Sidney Rabekoff, Trustee in Bankruptcy of Acorn Industries, Inc. v. Lazere & Co., Inc.

323 F.2d 865 | 2d Cir. | 1963

323 F.2d 865

Sidney RABEKOFF, trustee in bankruptcy of Acorn Industries, Inc., Plaintiff-Appellee,
v.
LAZERE & CO., Inc., Defendant-Appellant.

No. 6.

Docket 27511.

United States Court of Appeals Second Circuit.

Argued October 1, 1963.

Decided October 22, 1963.

Sidney Feldshuh, New York City (Sidney Rabekoff, New York City, on the brief), for plaintiff-appellee.

George Natanson, New York City (Natanson & Gordon, New York City, on the brief), for defendant-appellant.

Before LUMBARD, Chief Judge, and FRIENDLY and SMITH, Circuit Judges.

J. JOSEPH SMITH, Circuit Judge.

1

The Trustee in Bankruptcy filed suit in the United States District Court for the Southern District of New York to recover payments of $31,696.67 made by the bankrupt to the defendant Lazere pursuant to a stipulation in an attachment action brought by Lazere against the bankrupt in the state court. The Trustee's complaint contained two theories of action. The first cause of action alleged that these payments constituted preferences under Section 60 of the Bankruptcy Act, 11 U.S.C. § 96; the second cause of action alleged that these payments constituted preferences under Section 15 of the New York Stock Corporation Law, McKinney's Consol. Laws, c. 59. The District Court, Richard H. Levet, District Judge, granted "partial summary judgment" for $24,397.67 plus interest, on the theory that payments to that amount plainly were voidable preferential transfers under § 15 of the New York Stock Corporation Law. Decision was reserved on whether the remaining $7,299.00 claimed by the Trustee was voidable under either the Bankruptcy Act or New York law. The District Judge also made a finding that there was no just reason for delay and expressly directed entry of judgment. The defendant has appealed from this judgment, predicating this court's jurisdiction on Rule 54(b) of the Federal Rules of Civil Procedure. We hold the judgment not final and dismiss the appeal.

2

By its own terms Rule 54(b) is applicable only to actions involving multiple claims for relief. "[W]here there is only a single claim or `factual occurrence' the Rule cannot be invoked to confer jurisdiction upon an appellate court." Town of Clarksville, Va. v. United States, 198 F.2d 238, 240 (4 Cir. 1952), cert. denied 344 U.S. 927, 73 S.Ct. 495, 97 L.Ed. 714 (1953). See Seaboard Machinery Corp. v. Seaboard Machinery Corp., 267 F.2d 178 (2 Cir. 1959); Schwartz v. Eaton, 264 F.2d 195 (2 Cir. 1959).1 Rule 54(b) does not give the District Judge the power to enter a final judgment with respect to part of a single claim. Cott Beverage Corp. v. Canada Dry Ginger Ale, 243 F.2d 195 (2 Cir. 1957). Where appeal from a judgment on less than an entire claim is based on certification pursuant to Rule 54(b), the appeal must be dismissed as premature. Seaboard Machinery Corp. v. Seaboard Machinery Corp., supra. See also 6 Moore's Federal Practice, ¶¶ 54.33, 56.20[4] (1953).

___

* [DIRECTIONS]
(a) In the court opinion above, what amount did the District Court award in its "partial summary judgment"?
(b) Condense the paragraph of the court opinion that begins "By its own terms Rule 54(b)" into a short bulleted list of its main points.

* [RECORD SET]
___

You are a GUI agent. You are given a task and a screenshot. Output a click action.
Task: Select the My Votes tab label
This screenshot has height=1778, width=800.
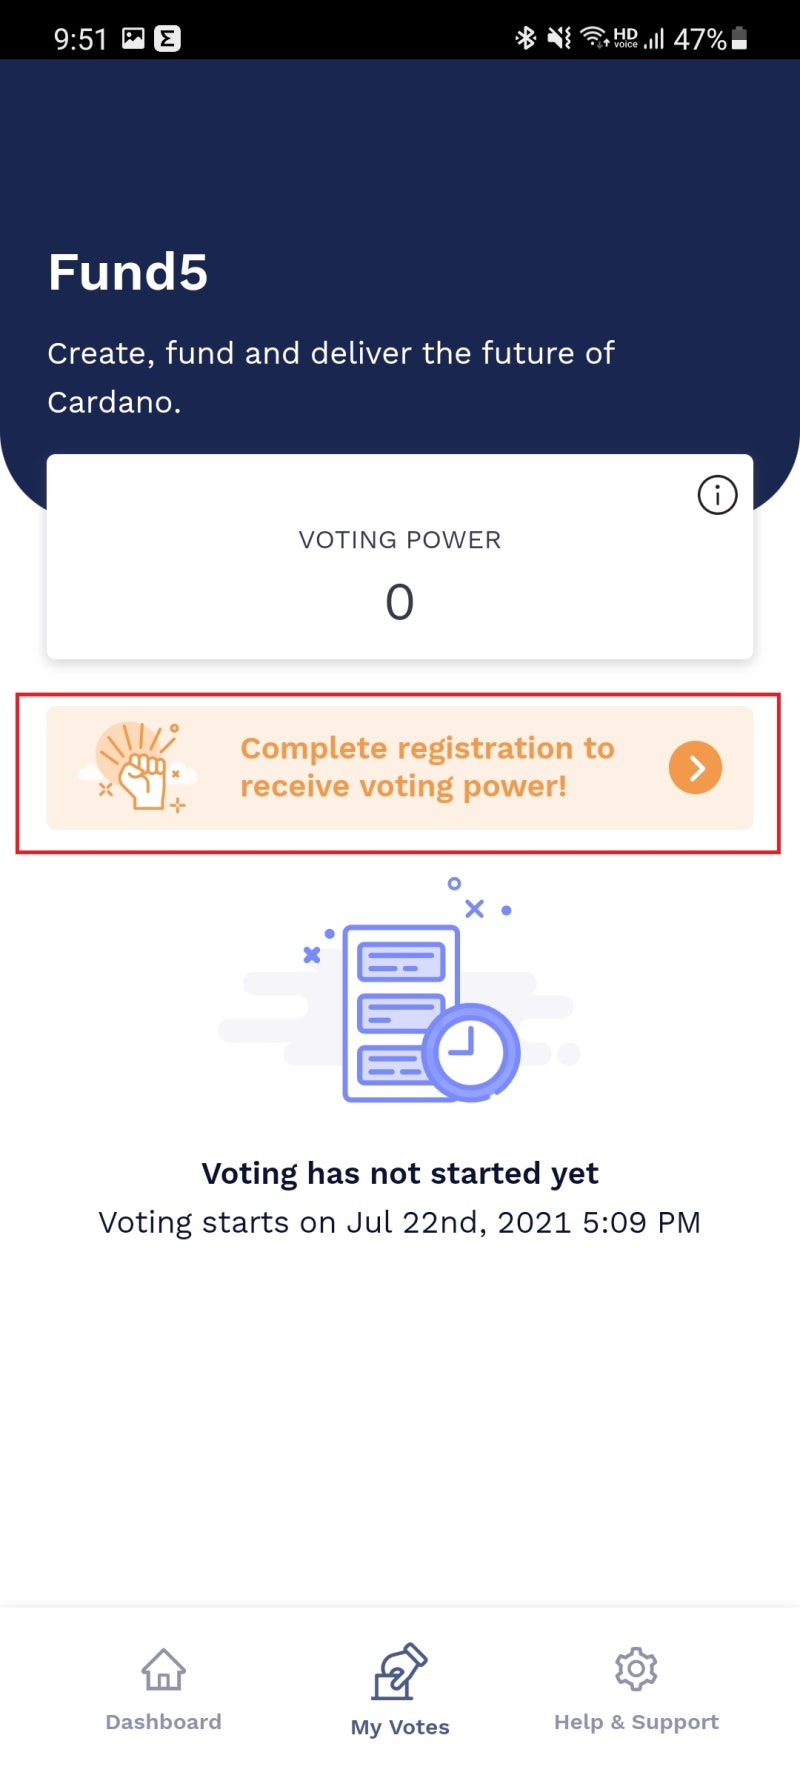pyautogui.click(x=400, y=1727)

___

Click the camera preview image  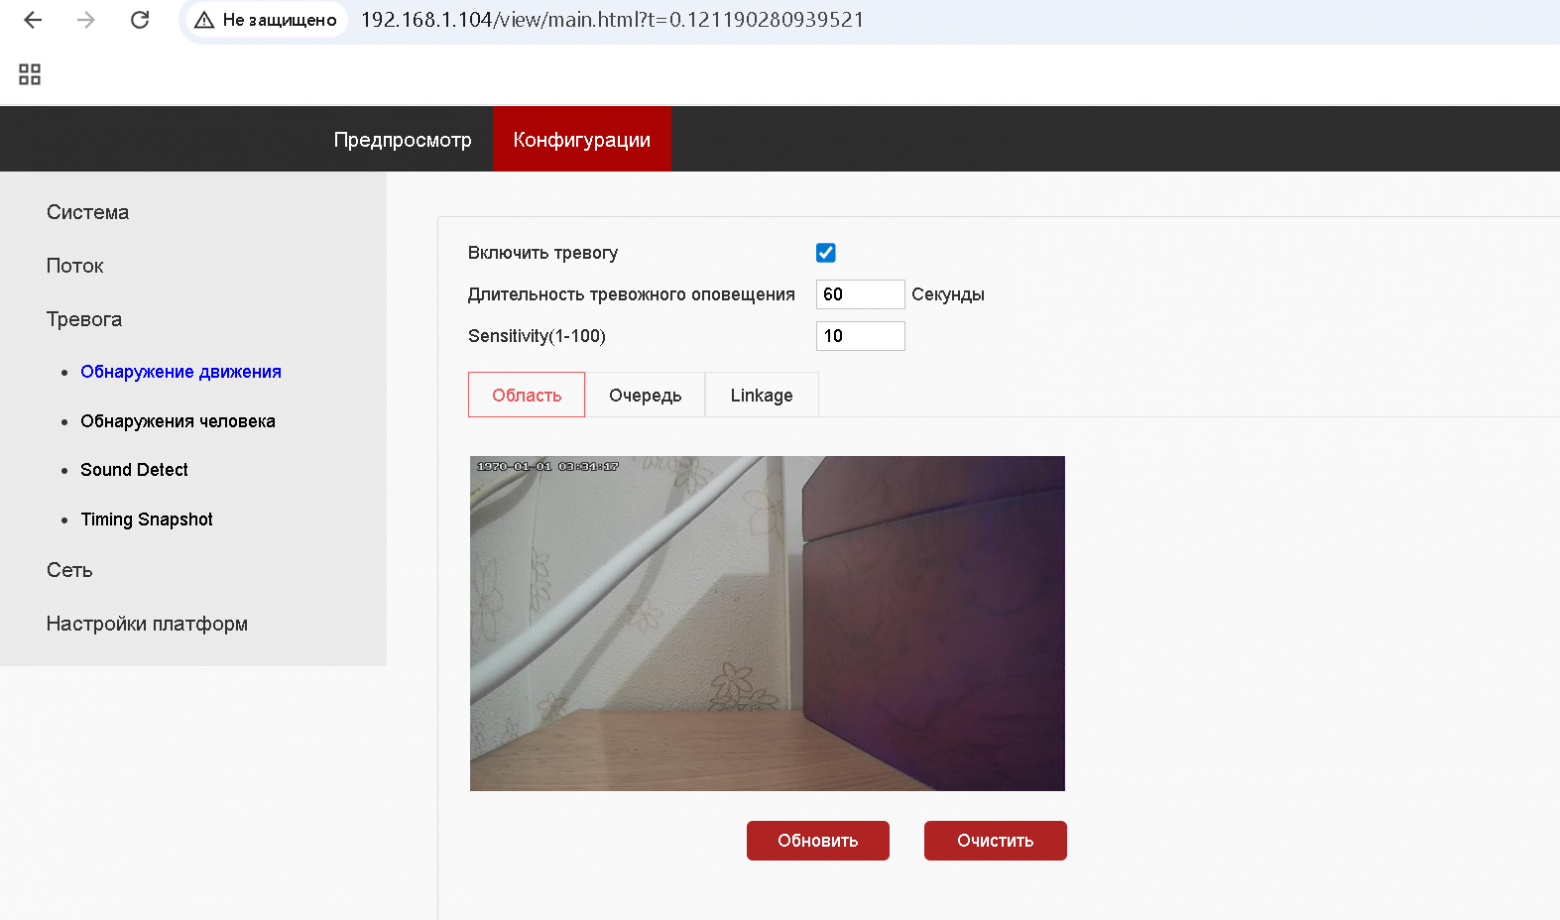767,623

___

* [SOLUTIONS]
(a) $24,397.67 plus interest.

(b)
- Rule 54(b) applies only to actions involving multiple claims for relief.
- Where there is only a single claim or "factual occurrence," the Rule cannot give an appellate court jurisdiction.
- The Rule does not let the District Judge enter a final judgment on part of a single claim.
- An appeal from a judgment on less than an entire claim, based on Rule 54(b) certification, must be dismissed as premature.